Permítanme apostillar: y la mejor protección.

Sucede, y muy a menudo, que los inversores acuden al mercado con gran desconocimiento y proporcionales pretensiones. Apostando al caballo de moda (que no ganador) y esperando obtener la máxima rentabilidad en el menor tiempo posible. En esos instantes, el codicioso inversor se torna sabio y busca a quien colme sus expectativas. Para alcanzarlas acude a su entidad más próxima y se topa con el comercial ambicioso que quiere cumplir cuantos objetivos le han marcado. El entendimiento es inmediato. Codicia y ambición se escriben diferente pero tienen algo en común. En ese preciso instante, el mercado soberano decide navegar en contra y colmar con pérdidas la codicia. El comercial pasa a ser un embustero y encantador de serpientes y el inversor otra víctima más del cruel sistema financiero.

¿Le ponemos fin? ¿Se atreverían Ustedes a defenderse a sí mismos en un juicio? Yo, no. La interpretación de la Ley siempre me ha parecido un enigma (por calificarlo de algún modo) y en Derecho nos enseñan a través de los matices. Pero no hay matiz alguno entre lo que es ético y lo que no lo es (tal y como vimos ayer en el post de Juan Carlos).

¿Creen que todo cuanto ha ocurrido en la crisis ha servido de algo? A mi parecer, no. Seguimos al son de lo de que marca la moda: inversión en start-ups, fiebre del sábado noche por el MAB, como renta fija no toca (¿porqué?) renta variable y la que más suba,… No, no crean que son distintas opciones. Cada una se diferencia de la otra. No es una cartera diversificada. Ojalá. La única realidad es que continuamos sin planificación alguna. La crisis, todo cuanto ha ocurrido, no ha servido de nada.

Los diferentes actores de la industria se plantean cómo recuperar la confianza del inversor y éste continúa persiguiendo la moda. La moda crea tendencias pero nunca construye edificios. El patrimonio, los ahorros de toda la vida, no puede estar supeditado al capricho del mercado. Como hemos ido viendo a lo largo de las distintos posts que conforman esta primera etapa de la planificación financiera, la planificación a largo plazo conforma el grial de la misma. No queramos abarcar todo y no queramos conseguir todo de inmediato. Calma. Aquello vivido, no va a volver. Sólo queda el futuro que se presenta a cada segundo. Cataloguen, etiqueten esos segundos y sigan una o varias estrategias para cada uno de ellos.

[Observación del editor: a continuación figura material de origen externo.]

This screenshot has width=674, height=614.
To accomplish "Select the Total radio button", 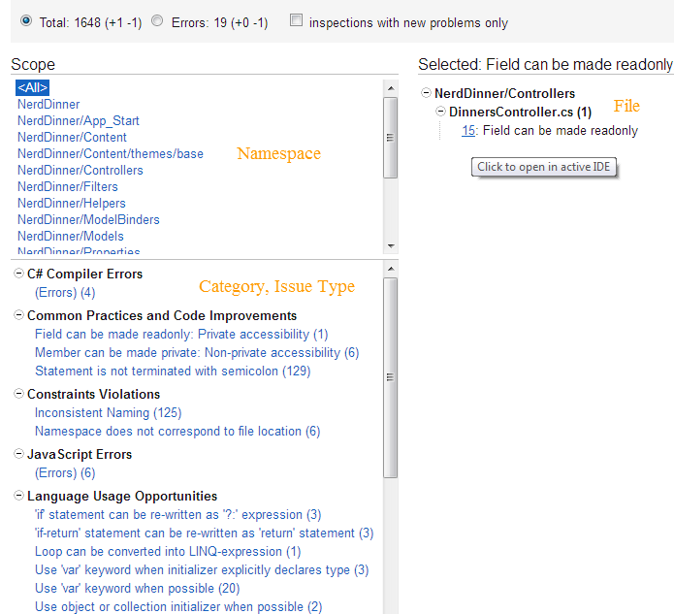I will (25, 20).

Por su parte, el legislador está haciendo verdaderos esfuerzos por proteger al inversor. Tantas leyes coexisten hoy en el sector financiero que podríamos empapelar Buckingham Palace sin dejar espacio alguno en blanco. ¿Y de qué sirven si sólo las conocemos los actores de la industria y no los protagonistas que son Ustedes?

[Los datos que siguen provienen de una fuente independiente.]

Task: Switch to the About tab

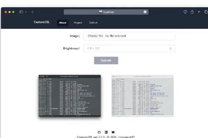Action: [x=63, y=23]
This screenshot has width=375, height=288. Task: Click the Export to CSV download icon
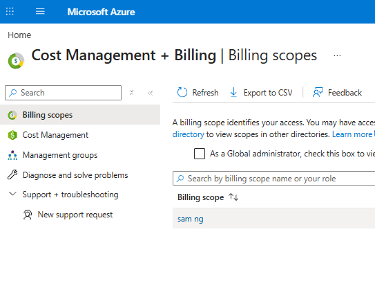click(x=233, y=93)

Como ya no nos viene de un día, recuerden lo ya escrito e inviertan en conocimiento financiero. Es su única garantía. No existe la cata de productos financieros. 

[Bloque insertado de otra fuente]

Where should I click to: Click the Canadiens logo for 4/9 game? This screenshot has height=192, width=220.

Lo que no sabe que desconoce le puede hacer daño” – Stuart E. Lucas

Si esto es así, ¿a quién confío mis ahorros? Muy sencillo, busquen a quienes les hablen de estrategia, a quienes no les importe el dónde y sí la consecución de sus objetivos, a quiénes les facturen conforme al patrimonio gestionado y no al producto vendido y, sobretodo, a quienes les acompañen en las ganancias y en las pérdidas.

Como verán en todo lo que he expuesto hasta ahora, las soluciones habituales no cubren estas expectativas sino que anteponen el interés comercial propio al del cliente. Conviene que busquen la solución, que se muevan, que sean exigentes consigo mismos y no sólo con el mercado, que eviten la comodidad de la oficina más próxima y apuesten por la comodidad de identificar sus ahorros con sus objetivos. No es utopía, créanme. Como todo lo que nos hoy nos rodea, exige de nosotros si queremos cambiarlo.

Me comprometo a acompañarles, ¿vamos?